• Task brief:
Where the line containing "Task: Select the 학원가 tab" appears, start repeating, and continue exactly through the last line below, adding nothing. Include no pictures.
[[ Source data open ]]
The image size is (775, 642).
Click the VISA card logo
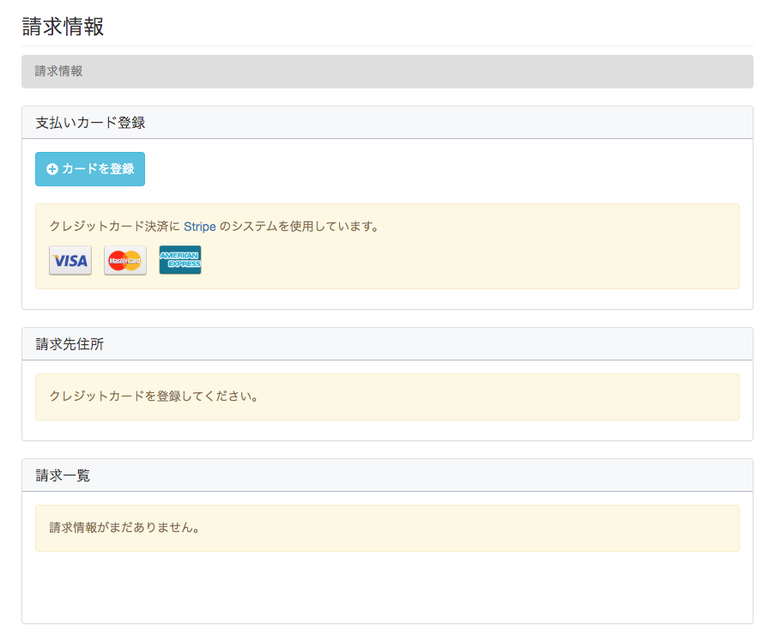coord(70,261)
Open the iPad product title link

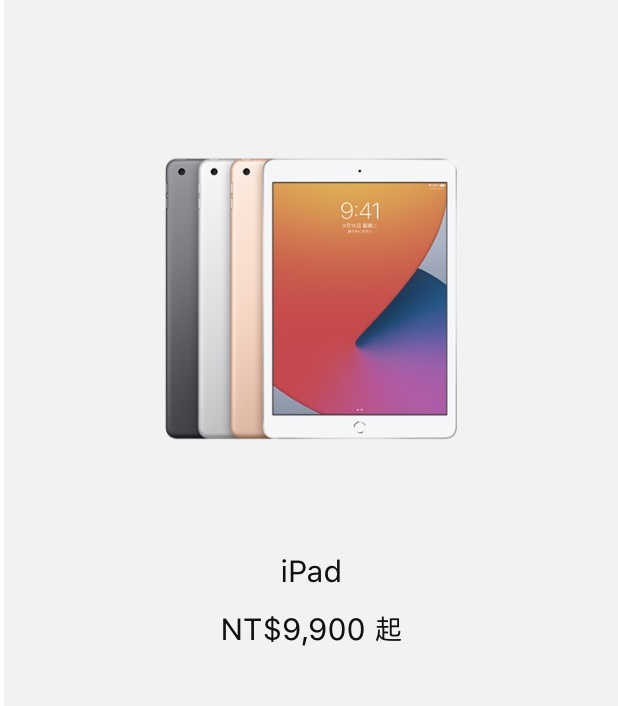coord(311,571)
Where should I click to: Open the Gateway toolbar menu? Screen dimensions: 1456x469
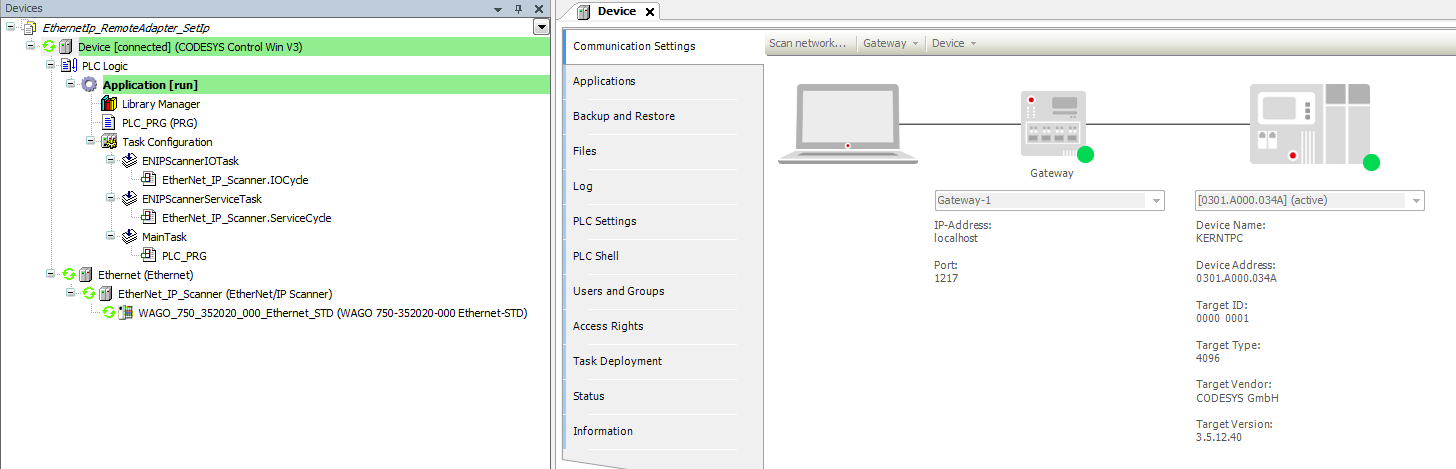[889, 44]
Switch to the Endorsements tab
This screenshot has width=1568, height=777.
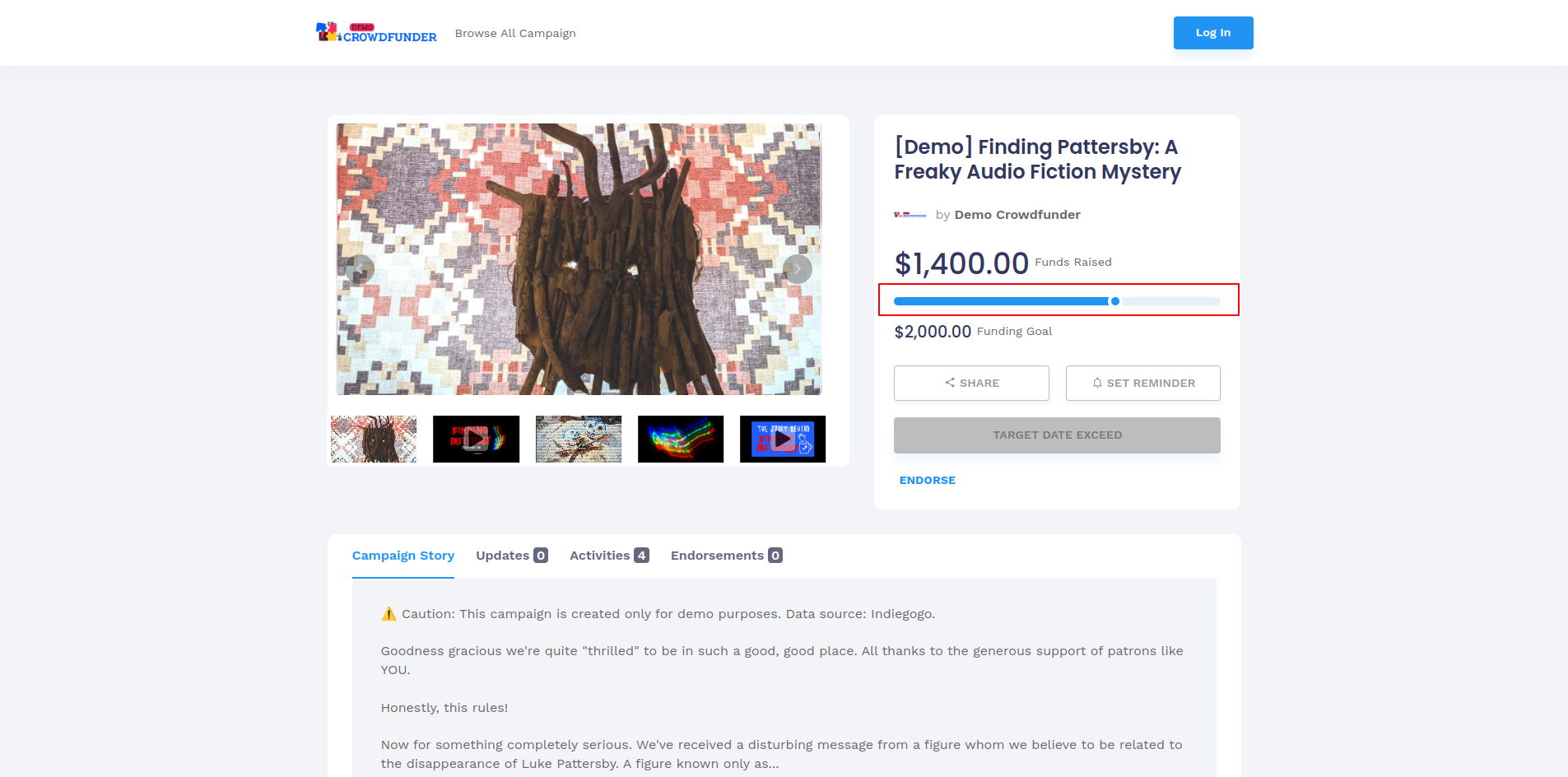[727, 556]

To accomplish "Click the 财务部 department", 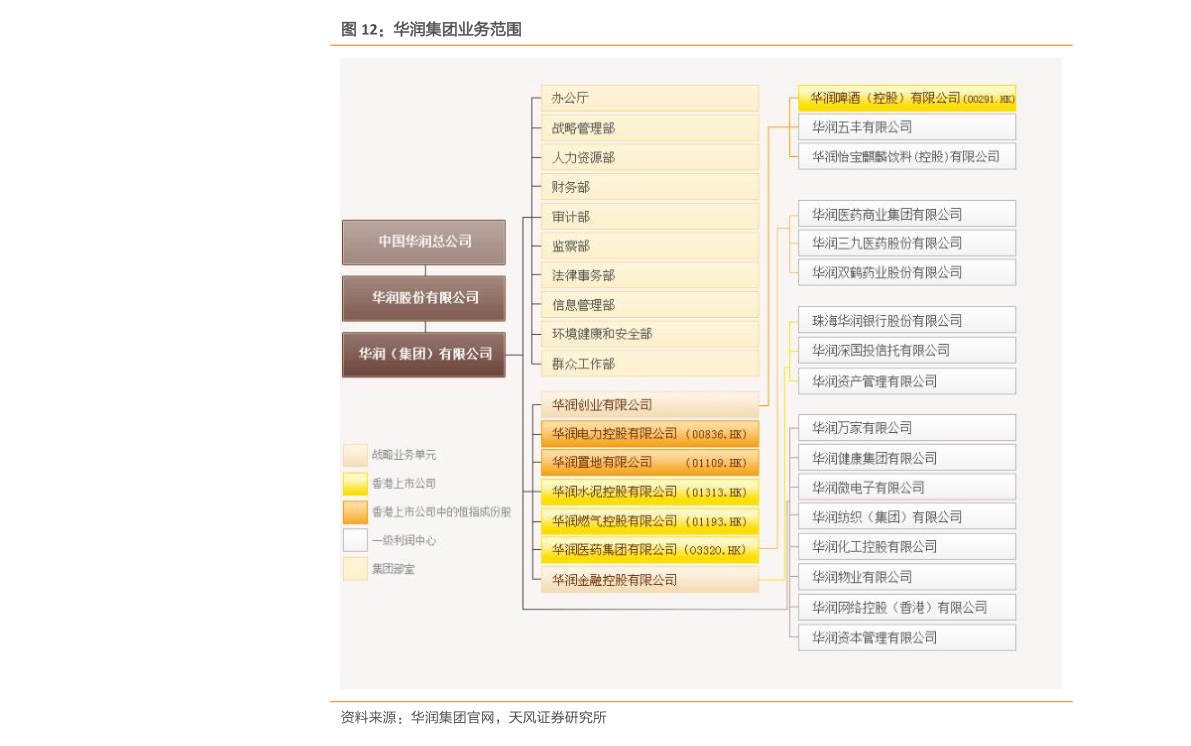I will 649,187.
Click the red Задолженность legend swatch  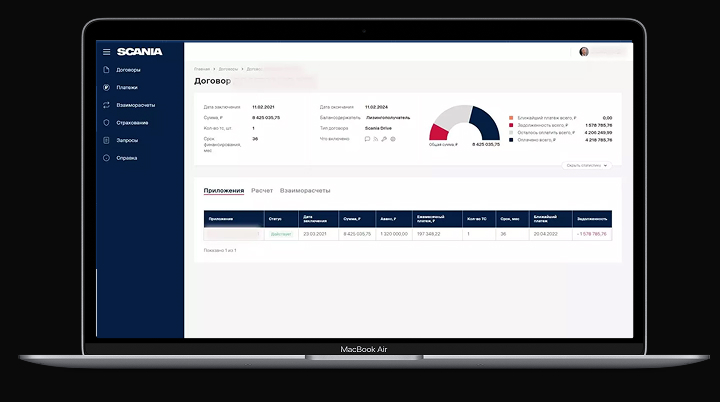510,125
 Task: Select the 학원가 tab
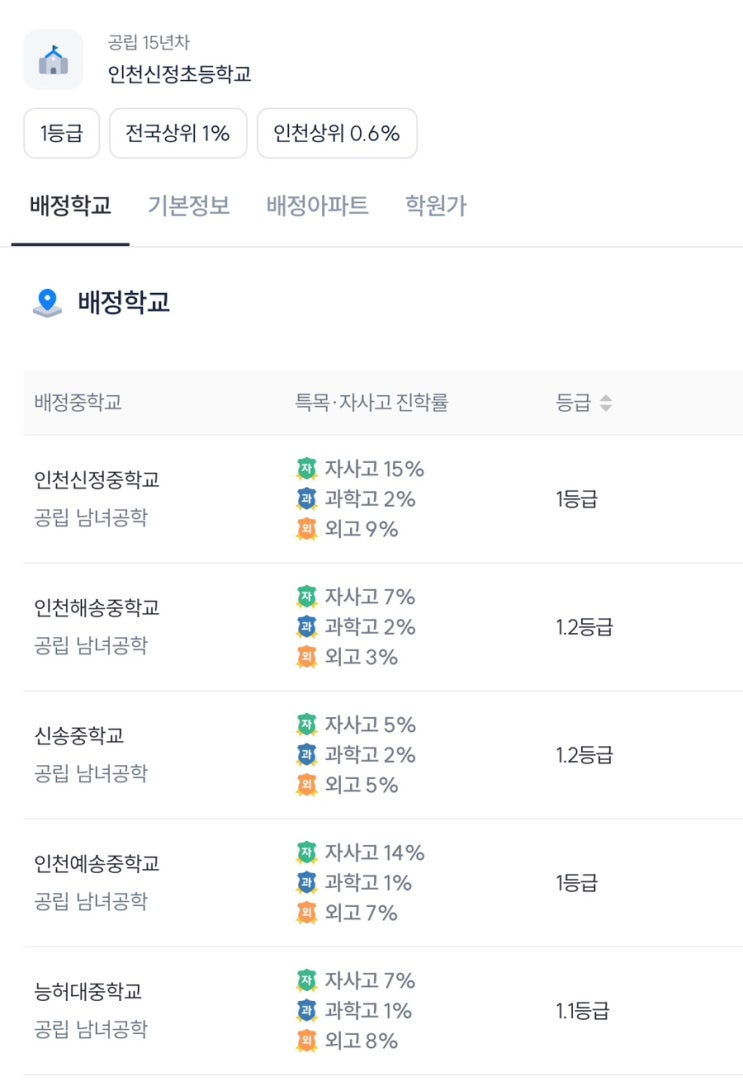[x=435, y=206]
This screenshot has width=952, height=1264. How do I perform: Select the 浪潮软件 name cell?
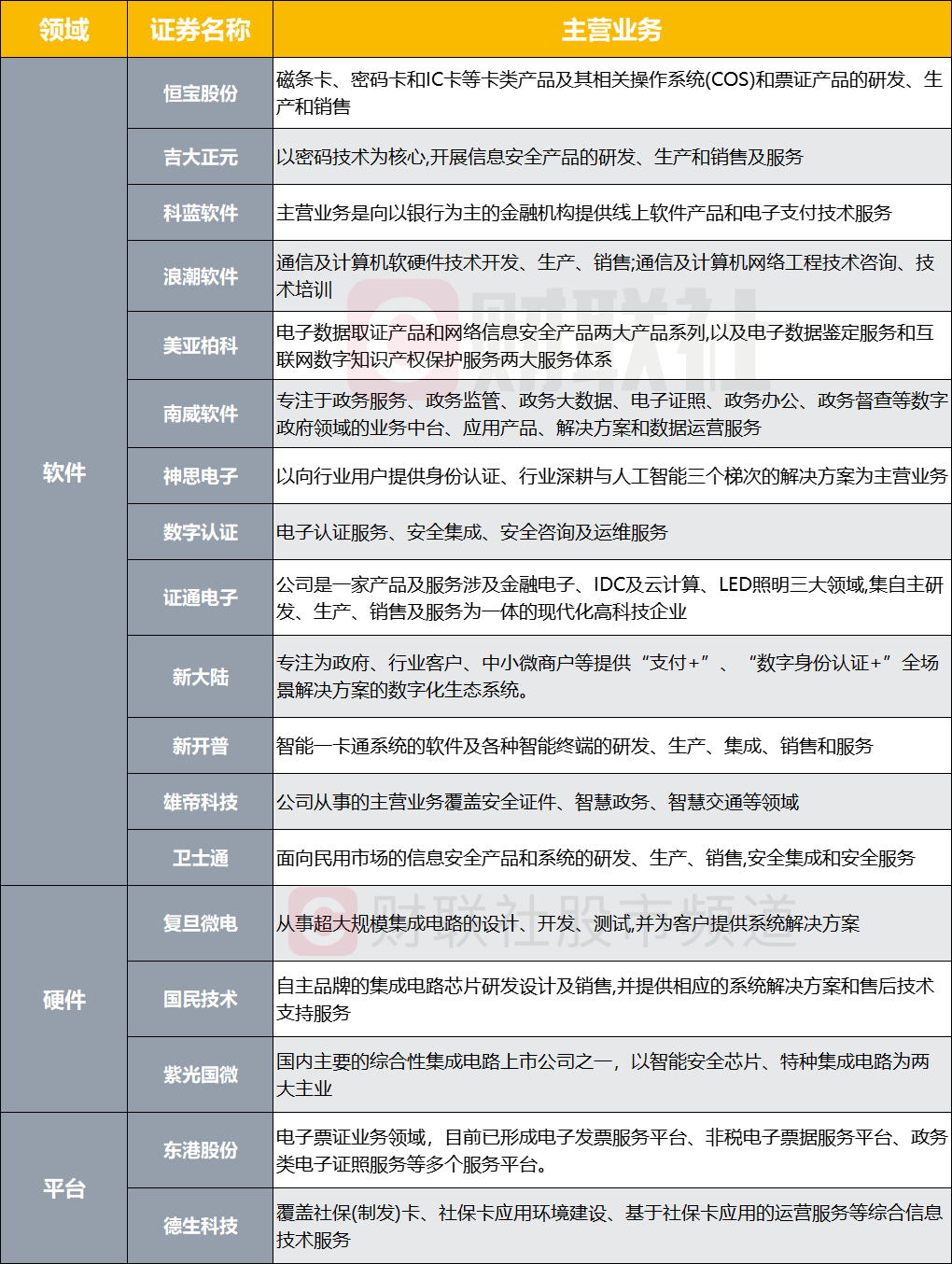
[[ Source data closed ]]
• Task result:
 Task: Select the 학원가 tab
[x=435, y=206]
This screenshot has width=952, height=1264. How do I perform: Select the 浪潮软件 name cell?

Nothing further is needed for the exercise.